WORK TO COMPLETE
In the entries that follow, the lines from the one with "[button] (1220, 63)" through the one with "В домах Ново-Татарской" are the ones to write out, exactly and with both ends included. Nothing else should appear.
============
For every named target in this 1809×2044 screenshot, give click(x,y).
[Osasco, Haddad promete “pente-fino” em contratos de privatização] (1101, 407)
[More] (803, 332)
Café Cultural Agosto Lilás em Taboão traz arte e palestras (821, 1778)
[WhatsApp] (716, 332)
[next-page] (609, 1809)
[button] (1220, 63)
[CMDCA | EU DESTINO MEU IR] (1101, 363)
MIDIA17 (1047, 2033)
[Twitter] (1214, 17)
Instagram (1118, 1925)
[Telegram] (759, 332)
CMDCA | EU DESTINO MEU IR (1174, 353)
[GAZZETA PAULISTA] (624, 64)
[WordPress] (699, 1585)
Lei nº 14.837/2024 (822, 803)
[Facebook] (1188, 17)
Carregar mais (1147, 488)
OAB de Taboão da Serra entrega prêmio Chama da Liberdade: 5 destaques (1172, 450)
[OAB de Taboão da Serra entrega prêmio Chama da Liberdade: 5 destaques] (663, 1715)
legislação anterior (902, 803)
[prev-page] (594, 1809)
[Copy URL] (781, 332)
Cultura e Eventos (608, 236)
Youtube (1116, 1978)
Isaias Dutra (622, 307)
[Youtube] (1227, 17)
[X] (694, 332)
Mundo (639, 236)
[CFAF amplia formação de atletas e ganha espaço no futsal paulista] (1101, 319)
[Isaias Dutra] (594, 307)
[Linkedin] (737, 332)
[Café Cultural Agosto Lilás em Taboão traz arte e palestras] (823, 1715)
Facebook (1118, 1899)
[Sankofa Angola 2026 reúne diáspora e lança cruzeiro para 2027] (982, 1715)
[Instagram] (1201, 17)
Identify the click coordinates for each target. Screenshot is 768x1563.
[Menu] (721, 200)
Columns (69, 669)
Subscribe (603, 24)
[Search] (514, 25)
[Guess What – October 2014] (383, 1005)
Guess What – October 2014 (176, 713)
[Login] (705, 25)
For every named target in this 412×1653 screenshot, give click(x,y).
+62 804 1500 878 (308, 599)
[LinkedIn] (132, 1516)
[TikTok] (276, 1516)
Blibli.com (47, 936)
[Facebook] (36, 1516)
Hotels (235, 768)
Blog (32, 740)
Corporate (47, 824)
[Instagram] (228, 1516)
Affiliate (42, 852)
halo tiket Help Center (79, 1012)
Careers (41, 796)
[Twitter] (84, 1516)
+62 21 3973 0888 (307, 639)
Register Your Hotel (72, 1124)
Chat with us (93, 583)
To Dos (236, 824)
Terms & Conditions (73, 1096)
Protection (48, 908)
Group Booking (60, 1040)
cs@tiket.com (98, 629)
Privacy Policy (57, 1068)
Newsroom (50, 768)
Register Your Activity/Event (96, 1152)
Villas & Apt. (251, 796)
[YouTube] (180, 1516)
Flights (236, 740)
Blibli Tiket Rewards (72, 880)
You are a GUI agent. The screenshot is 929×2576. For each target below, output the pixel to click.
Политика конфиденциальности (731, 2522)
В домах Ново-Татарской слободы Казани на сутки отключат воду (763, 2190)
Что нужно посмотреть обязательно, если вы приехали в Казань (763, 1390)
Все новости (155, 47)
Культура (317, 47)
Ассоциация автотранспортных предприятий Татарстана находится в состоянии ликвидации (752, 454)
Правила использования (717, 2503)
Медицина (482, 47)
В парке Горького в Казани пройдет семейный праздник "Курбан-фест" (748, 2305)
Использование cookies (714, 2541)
============
WRITTEN SOLUTION
[button] (1220, 63)
[CMDCA | EU DESTINO MEU IR] (1101, 363)
MIDIA17 (1047, 2033)
[Twitter] (1214, 17)
Instagram (1118, 1925)
[Telegram] (759, 332)
CMDCA | EU DESTINO MEU IR (1174, 353)
[GAZZETA PAULISTA] (624, 64)
[WordPress] (699, 1585)
Lei nº 14.837/2024 (822, 803)
[Facebook] (1188, 17)
Carregar mais (1147, 488)
OAB de Taboão da Serra entrega prêmio Chama da Liberdade: 5 destaques (1172, 450)
[OAB de Taboão da Serra entrega prêmio Chama da Liberdade: 5 destaques] (663, 1715)
legislação anterior (902, 803)
[prev-page] (594, 1809)
[Copy URL] (781, 332)
Cultura e Eventos (608, 236)
Youtube (1116, 1978)
Isaias Dutra (622, 307)
[Youtube] (1227, 17)
[X] (694, 332)
Mundo (639, 236)
[CFAF amplia formação de atletas e ganha espaço no futsal paulista] (1101, 319)
[Isaias Dutra] (594, 307)
[Linkedin] (737, 332)
[Café Cultural Agosto Lilás em Taboão traz arte e palestras] (823, 1715)
Facebook (1118, 1899)
[Sankofa Angola 2026 reúne diáspora e lança cruzeiro para 2027] (982, 1715)
[Instagram] (1201, 17)
Identify the click coordinates for each target. Screenshot is 768x1563.
[Menu] (721, 200)
Columns (69, 669)
Subscribe (603, 24)
[Search] (514, 25)
[Guess What – October 2014] (383, 1005)
Guess What – October 2014 (176, 713)
[Login] (705, 25)
For every named target in this 412×1653 screenshot, give click(x,y).
+62 804 1500 878 (308, 599)
[LinkedIn] (132, 1516)
[TikTok] (276, 1516)
Blibli.com (47, 936)
[Facebook] (36, 1516)
Hotels (235, 768)
Blog (32, 740)
Corporate (47, 824)
[Instagram] (228, 1516)
Affiliate (42, 852)
halo tiket Help Center (79, 1012)
Careers (41, 796)
[Twitter] (84, 1516)
+62 21 3973 0888 (307, 639)
Register Your Hotel (72, 1124)
Chat with us (93, 583)
To Dos (236, 824)
Terms & Conditions (73, 1096)
Protection (48, 908)
Group Booking (60, 1040)
cs@tiket.com (98, 629)
Privacy Policy (57, 1068)
Newsroom (50, 768)
Register Your Activity/Event (96, 1152)
Villas & Apt. (251, 796)
[YouTube] (180, 1516)
Flights (236, 740)
Blibli Tiket Rewards (72, 880)
You are a GUI agent. The screenshot is 929×2576. For each target below, output the pixel to click.
Политика конфиденциальности (731, 2522)
В домах Ново-Татарской слободы Казани на сутки отключат воду (763, 2190)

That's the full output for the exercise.